* [Listed records]
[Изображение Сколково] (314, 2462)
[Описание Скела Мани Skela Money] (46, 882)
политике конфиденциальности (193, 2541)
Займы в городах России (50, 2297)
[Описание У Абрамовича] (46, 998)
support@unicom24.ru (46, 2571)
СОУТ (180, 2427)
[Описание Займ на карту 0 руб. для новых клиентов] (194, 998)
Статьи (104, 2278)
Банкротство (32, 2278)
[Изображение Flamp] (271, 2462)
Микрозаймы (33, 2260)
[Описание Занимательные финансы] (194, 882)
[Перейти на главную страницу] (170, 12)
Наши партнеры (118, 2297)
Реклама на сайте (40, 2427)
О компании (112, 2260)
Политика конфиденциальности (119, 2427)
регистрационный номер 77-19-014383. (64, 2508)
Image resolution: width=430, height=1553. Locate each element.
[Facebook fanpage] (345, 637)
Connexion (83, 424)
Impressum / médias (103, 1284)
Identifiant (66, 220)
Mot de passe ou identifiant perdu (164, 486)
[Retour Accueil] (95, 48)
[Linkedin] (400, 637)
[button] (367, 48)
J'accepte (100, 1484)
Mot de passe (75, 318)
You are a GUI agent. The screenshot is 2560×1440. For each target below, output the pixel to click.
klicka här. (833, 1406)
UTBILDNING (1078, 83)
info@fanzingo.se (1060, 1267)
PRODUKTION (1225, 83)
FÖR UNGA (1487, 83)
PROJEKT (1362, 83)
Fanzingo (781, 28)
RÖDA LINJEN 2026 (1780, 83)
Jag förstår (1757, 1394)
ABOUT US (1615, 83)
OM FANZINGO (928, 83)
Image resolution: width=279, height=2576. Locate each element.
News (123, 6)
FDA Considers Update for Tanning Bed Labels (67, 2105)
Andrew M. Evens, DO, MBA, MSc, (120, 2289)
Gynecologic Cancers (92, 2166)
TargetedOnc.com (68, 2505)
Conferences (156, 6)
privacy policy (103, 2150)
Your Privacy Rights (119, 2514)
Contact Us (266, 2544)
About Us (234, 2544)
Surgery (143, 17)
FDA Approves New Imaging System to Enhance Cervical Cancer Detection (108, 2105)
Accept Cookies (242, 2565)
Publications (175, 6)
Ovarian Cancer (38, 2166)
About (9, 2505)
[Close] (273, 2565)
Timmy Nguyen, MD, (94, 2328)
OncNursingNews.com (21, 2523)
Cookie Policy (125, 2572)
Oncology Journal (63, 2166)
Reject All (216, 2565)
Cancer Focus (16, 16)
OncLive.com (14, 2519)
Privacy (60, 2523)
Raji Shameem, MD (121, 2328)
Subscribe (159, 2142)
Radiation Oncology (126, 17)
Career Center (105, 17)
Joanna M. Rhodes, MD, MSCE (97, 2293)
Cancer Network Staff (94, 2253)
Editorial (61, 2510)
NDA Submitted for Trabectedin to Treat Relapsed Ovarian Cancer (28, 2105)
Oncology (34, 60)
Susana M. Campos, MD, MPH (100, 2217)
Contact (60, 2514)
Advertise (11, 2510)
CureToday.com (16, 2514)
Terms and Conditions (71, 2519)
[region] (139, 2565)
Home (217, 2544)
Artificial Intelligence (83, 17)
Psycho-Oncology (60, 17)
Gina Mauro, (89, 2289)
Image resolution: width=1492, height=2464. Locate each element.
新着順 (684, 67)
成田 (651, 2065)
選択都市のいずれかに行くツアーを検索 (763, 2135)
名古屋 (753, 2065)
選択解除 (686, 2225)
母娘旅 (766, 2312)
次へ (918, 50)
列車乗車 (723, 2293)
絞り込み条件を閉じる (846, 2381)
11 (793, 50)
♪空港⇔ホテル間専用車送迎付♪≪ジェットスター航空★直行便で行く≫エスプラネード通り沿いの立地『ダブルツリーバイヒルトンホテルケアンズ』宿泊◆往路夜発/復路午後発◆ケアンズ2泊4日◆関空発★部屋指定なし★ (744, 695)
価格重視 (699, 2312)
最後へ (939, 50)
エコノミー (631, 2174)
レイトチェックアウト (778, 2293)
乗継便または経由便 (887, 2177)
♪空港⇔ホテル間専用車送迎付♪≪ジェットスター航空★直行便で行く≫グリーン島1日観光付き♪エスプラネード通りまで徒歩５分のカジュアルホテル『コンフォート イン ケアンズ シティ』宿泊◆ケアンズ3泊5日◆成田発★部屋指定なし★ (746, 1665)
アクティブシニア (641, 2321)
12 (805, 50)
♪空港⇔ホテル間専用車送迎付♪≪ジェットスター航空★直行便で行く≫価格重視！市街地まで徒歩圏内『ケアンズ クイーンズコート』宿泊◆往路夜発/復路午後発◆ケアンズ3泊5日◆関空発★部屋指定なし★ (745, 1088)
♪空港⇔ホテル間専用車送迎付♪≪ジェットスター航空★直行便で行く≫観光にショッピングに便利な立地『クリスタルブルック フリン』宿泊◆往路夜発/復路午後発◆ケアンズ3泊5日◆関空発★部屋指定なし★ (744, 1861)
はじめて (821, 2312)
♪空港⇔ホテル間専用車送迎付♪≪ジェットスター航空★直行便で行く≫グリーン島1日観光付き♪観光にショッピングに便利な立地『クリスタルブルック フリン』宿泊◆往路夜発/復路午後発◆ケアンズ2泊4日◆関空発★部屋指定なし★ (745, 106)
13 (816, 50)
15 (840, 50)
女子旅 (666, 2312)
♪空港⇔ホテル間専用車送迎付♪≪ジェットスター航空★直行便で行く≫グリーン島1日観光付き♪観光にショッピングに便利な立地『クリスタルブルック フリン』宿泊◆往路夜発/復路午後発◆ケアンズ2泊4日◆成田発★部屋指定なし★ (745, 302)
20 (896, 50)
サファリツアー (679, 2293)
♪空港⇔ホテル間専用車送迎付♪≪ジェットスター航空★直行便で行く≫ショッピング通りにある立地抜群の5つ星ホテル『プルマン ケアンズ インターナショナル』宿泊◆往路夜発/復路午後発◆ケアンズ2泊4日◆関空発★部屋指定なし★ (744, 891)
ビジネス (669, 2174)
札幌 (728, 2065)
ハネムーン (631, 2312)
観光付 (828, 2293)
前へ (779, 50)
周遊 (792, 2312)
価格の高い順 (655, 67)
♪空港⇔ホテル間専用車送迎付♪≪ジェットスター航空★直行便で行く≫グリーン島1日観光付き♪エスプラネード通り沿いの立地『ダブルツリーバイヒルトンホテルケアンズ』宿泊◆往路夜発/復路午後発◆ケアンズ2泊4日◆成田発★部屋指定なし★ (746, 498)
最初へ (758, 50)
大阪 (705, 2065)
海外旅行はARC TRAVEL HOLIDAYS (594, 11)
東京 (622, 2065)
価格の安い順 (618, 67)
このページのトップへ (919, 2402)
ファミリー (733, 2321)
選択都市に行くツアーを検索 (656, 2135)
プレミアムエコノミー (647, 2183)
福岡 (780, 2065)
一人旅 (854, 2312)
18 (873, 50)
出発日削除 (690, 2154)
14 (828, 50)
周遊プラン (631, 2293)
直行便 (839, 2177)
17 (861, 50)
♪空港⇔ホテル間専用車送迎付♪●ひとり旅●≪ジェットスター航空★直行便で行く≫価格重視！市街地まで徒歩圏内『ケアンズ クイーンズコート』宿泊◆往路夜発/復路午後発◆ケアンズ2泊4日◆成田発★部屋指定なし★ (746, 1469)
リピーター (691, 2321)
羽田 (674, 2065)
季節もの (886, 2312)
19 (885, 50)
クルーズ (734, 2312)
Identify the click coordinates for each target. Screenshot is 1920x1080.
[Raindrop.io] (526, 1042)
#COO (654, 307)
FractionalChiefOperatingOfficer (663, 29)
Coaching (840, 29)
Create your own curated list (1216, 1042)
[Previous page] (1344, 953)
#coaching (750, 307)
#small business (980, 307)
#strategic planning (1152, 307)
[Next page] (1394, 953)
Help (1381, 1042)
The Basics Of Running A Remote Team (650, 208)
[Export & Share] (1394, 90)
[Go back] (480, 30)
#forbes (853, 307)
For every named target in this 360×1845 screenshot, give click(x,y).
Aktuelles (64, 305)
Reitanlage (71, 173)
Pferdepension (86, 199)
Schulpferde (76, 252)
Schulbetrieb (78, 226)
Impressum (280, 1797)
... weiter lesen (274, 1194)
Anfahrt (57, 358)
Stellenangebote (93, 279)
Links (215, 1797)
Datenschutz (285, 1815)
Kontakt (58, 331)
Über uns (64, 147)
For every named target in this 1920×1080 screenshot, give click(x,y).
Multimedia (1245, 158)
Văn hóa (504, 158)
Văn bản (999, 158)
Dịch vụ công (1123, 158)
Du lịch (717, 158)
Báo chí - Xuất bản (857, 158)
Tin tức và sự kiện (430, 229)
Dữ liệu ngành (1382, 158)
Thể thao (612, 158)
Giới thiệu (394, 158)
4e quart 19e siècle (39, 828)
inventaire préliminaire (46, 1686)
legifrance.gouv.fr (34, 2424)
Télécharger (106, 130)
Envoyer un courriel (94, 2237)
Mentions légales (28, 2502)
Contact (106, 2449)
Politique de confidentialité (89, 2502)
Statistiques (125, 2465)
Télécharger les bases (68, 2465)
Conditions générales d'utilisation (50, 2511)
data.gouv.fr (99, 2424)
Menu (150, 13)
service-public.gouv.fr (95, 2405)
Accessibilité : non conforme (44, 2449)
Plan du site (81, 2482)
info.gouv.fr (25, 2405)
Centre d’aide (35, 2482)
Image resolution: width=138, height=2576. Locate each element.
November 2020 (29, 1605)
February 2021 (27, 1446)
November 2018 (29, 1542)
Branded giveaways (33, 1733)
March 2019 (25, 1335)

* [Work to be completed]
For every line above that holds the string "Описание", add one to a count; give that count alone.

* [Your solution]
4